Hi, is your objective to perform human or mouse training and understand better how these files were created? Or is your objective to move to a new species and create analogous files for that species?

How was this file created or which external source was it downloaded from? The file is a bedtools merge of the ENCODE blacklist, my own manually constructed blacklist over the years, and a grep of the satellite repeats from UCSC's repeatmasker table.

Could you explain this or point to code that generated the umap_k24_t10_l32.bed file? I began with this https://bismap.hoffmanlab.org/raw/hg38.umap.tar.gz. I then identified intervals with mappability value < 0.1 with length greater than 32 and wrote them out as a BED file. I can send you the script if you'd like.

Is this the file whose path you'd pass on to as the '-unmap_bed' argument in basenji_data.py? Yes. I assume blacklisted regions are also unmappable (due to misasemblies or some other reason). The regions in this BED file will be blocked from having large values. Sequences with a very high proportion of unmappable sequence will be tossed out.

But that function also has a '-blacklist_bed' argument. Which bed file did you intent to be used here? Only the blacklist BED. However, as I'm looking this over, I don't think this one is necessary anymore. These regions are getting clipped, but that will happen anyway later on due to their inclusion in the unmap_bed. Sorry for the confusion; the workflow here has evolved over time with poor software engineering practices.

davek44 avatar Jul 29 '22 19:07 davek44

Thank you for the reply. Everything is much clearer now. Just a few more comments:

is your objective to perform human or mouse training and understand better how these files were created?
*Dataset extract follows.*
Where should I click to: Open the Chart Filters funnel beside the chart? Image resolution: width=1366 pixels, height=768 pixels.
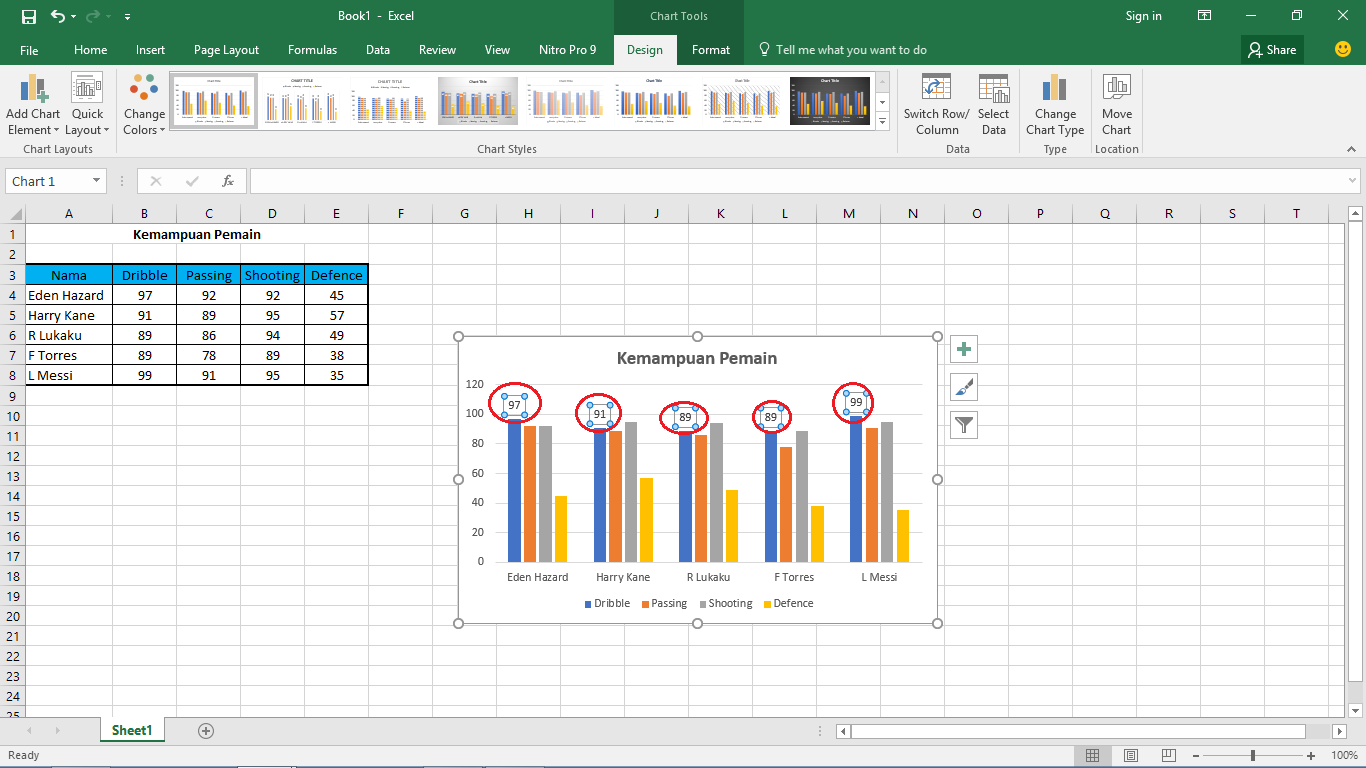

Or is your objective to move to a new species and create analogous files for that species?

My goal is to do human and mouse training.

I can send you the script if you'd like.

The procedure you described makes sense to me and it is easy enough to reproduce. But it could be a good idea to add that script to the repository in any case. I assume the same procedure can be done for mouse starting from https://bismap.hoffmanlab.org/raw/mm10.umap.tar.gz . But the basenji_barnjard doesn't seem to contain the resulting umap bed file. Is there a specific reason for it? Would you not recommend using Umap for mouse?

GrossTor avatar Aug 01 '22 13:08 GrossTor

No, I recommend the same strategy for mouse. I must've forgotten to upload that file. You can find updated versions of both now here gs://basenji_barnyard2/. I also uploaded my final BED file after merging with the blacklist, too.

(We had to switch gs://basenji_barnyard/ to requester pays due to the cost of training data downloads.)

davek44 avatar Aug 10 '22 23:08 davek44

I then identified intervals with mappability value < 0.1 with length greater than 32 and wrote them out as a BED file. I can send you the script if you'd like.

Hello!Could you please sand me the script? Thank you in advance!

luohaitaofujian avatar Aug 12 '22 06:08 luohaitaofujian

Added the script here https://github.com/calico/basenji/blob/master/bin/unmappable_bed.py

davek44 avatar Sep 03 '22 17:09 davek44

Thank you.

Minor point: the original basenji barnyard included a file called umap_k24_t10_l32.bed, while barnyard2 now contains umap_k36_t10_l32_hg38.bed. I assume that the change from k=24 to k=36 was an intended update and doesn't make a big difference.

GrossTor avatar Sep 21 '22 01:09 GrossTor

Right, should be a little better, but pretty minimal difference.